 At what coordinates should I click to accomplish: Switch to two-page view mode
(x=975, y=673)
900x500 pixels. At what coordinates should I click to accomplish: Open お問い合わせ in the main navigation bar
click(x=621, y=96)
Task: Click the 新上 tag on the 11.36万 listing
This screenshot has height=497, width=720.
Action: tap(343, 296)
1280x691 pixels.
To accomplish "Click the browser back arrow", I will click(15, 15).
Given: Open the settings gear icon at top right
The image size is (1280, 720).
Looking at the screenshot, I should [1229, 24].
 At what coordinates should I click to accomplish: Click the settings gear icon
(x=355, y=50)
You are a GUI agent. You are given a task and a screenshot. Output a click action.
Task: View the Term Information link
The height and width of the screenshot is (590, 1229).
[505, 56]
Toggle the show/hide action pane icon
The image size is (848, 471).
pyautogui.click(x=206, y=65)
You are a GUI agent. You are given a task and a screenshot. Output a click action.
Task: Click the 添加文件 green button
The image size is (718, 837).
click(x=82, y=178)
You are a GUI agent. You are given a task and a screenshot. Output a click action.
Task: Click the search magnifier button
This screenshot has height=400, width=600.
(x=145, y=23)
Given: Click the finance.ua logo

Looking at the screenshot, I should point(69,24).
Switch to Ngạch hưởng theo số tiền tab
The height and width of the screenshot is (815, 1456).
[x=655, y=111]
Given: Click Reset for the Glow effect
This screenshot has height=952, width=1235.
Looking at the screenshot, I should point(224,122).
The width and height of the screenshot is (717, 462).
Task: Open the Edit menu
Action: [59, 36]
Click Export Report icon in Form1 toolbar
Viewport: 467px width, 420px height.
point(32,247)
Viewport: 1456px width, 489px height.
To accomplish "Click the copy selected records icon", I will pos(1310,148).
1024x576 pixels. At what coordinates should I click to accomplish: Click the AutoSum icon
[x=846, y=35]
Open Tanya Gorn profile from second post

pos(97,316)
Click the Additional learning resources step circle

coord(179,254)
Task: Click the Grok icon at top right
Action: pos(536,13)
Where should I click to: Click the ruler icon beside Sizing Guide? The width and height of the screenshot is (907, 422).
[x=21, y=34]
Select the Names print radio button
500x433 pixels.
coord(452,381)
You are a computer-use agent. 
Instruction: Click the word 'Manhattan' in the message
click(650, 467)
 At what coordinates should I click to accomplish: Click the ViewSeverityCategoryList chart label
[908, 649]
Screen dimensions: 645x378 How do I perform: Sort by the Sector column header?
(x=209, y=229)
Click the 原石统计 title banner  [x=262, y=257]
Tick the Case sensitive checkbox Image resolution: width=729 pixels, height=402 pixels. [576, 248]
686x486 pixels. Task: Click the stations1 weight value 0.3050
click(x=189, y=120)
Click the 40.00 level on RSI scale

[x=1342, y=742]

## TASK STATEMENT
Go through the records and count every line with the word "will"; the answer is the number alone.

## TASK SOLUTION
2